**What needs to be done**
What you return should match the entries below exactly, only without the images.

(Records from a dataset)
Content starts
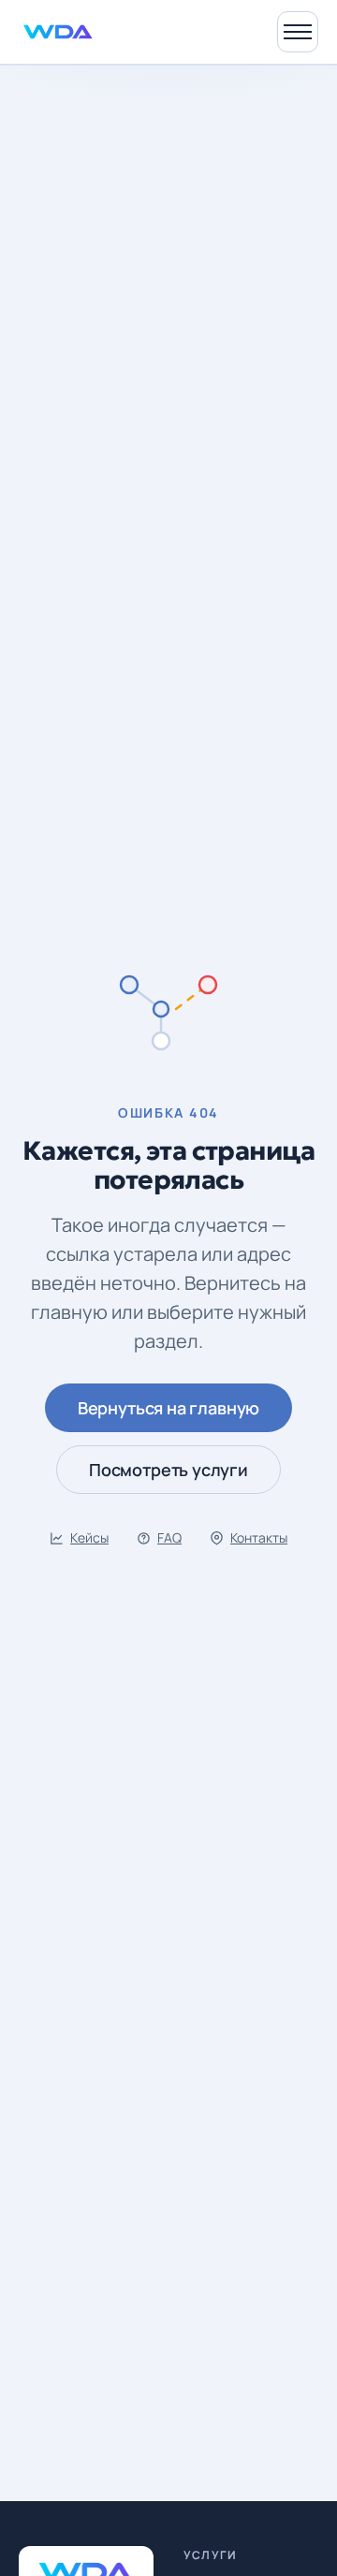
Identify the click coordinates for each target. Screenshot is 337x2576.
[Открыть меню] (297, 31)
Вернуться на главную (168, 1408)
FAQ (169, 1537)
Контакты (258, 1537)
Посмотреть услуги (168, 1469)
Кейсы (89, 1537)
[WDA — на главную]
Content ends
**Task output**
Identify the click coordinates for each target. Screenshot is 337x2576.
[Открыть меню] (297, 31)
Вернуться на главную (168, 1408)
FAQ (169, 1537)
Контакты (258, 1537)
Посмотреть услуги (168, 1469)
Кейсы (89, 1537)
[WDA — на главную]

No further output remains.